Body mass is an important factor for the induction of torpor, with larger animals less likely to go into torpor and more likely to stay in torpor for shorter periods of time. This means that males go into torpor less frequently than females. Lactating females do not go into torpor. Torpor in Antechinus can last for one to nine hours and in extreme cases nearly 20 hours. The body temperatures of these animals drops significantly. In female A. flavipes the minimum body temperature during torpor can be around 20 °C. In males it is higher, around 30 °C. Smaller animals have a lower body temperature during torpor.

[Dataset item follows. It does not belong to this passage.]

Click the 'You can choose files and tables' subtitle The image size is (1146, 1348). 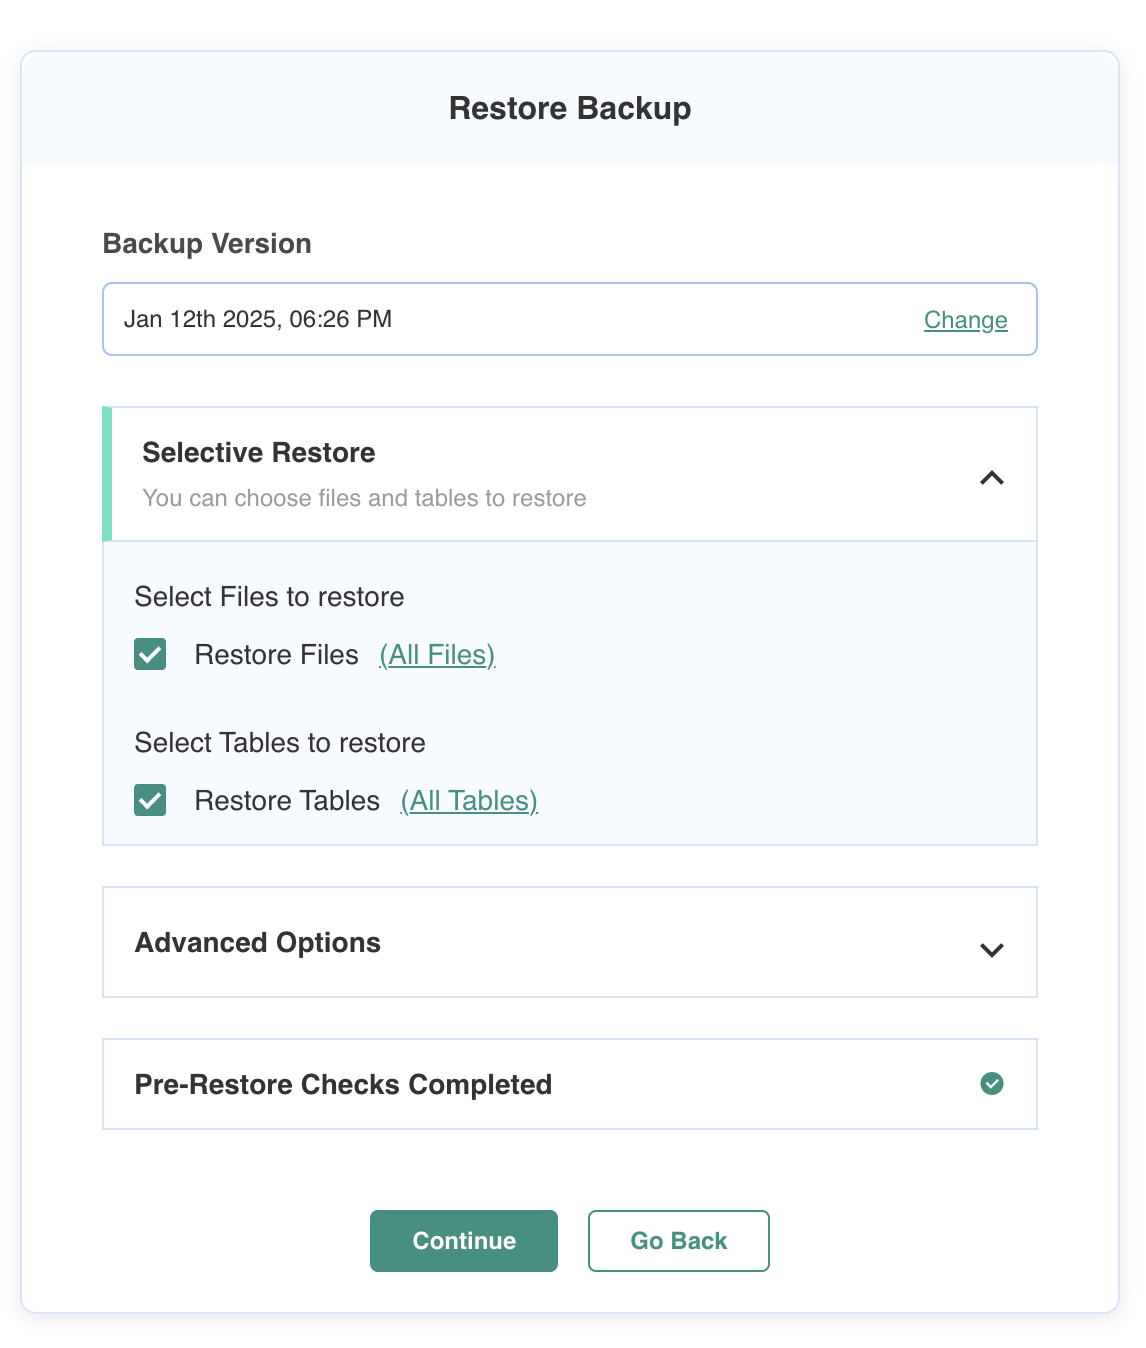(365, 498)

An increase in the induction of torpor in Antechinus has been found to occur after intense bushfires. Intense bushfires destroy the dense undergrowth that provide Antechinus with shelter and food. After intense bush fires Antechinus were recorded as eating mainly ants, which usually form a very small part of their diet. Increasing the occurrences of torpor, in both males and females, is thought to help with survival after an intense bushfire by reducing the need for foraging and thus avoiding predators. It has been shown that smoke, ash and charcoal provide a cue for torpor induction.

Increasing body temperature after torpor is energetically costly and reduces some of the metabolic savings. However, animals have been observed basking to help increase their body temperature without increasing their food intake.

Females that have survived to a second year go into torpor much more frequently than females that are in their first year, even though second-year females are larger. It is thought that this is because first-year females are still growing and thus need more food which requires more time spent foraging. Older females are also more experienced at foraging and may meet their energy requirements more efficiently.

== Threats ==
A. arktos and A. argentus are currently listed as endangered. The main threats to those species, indeed all species of Antechinus, are habitat destruction and introduced animals.

Deforestation and habitat destruction removes the complex understorey habitat which Antechinus require for protection from predators and for food. Antechinus also nest in tree hollows, which only form in senescent trees.

Introduced predators, especially foxes and cats, threaten Antechinus populations by predating on them. There is also competition between Antechinus and introduced rats and mice for habitat and food, which may be detrimental to Antechinus numbers. Pigs, cattle and horses trample Antechinus habitats.

Changed fire regimes since European colonisation have resulted in more intense bushfires, which can adversely affect Antechinus populations by destroying understorey vegetation and removing their preferred food.

Climate change threatens several high altitude species, especially those in northern Queensland.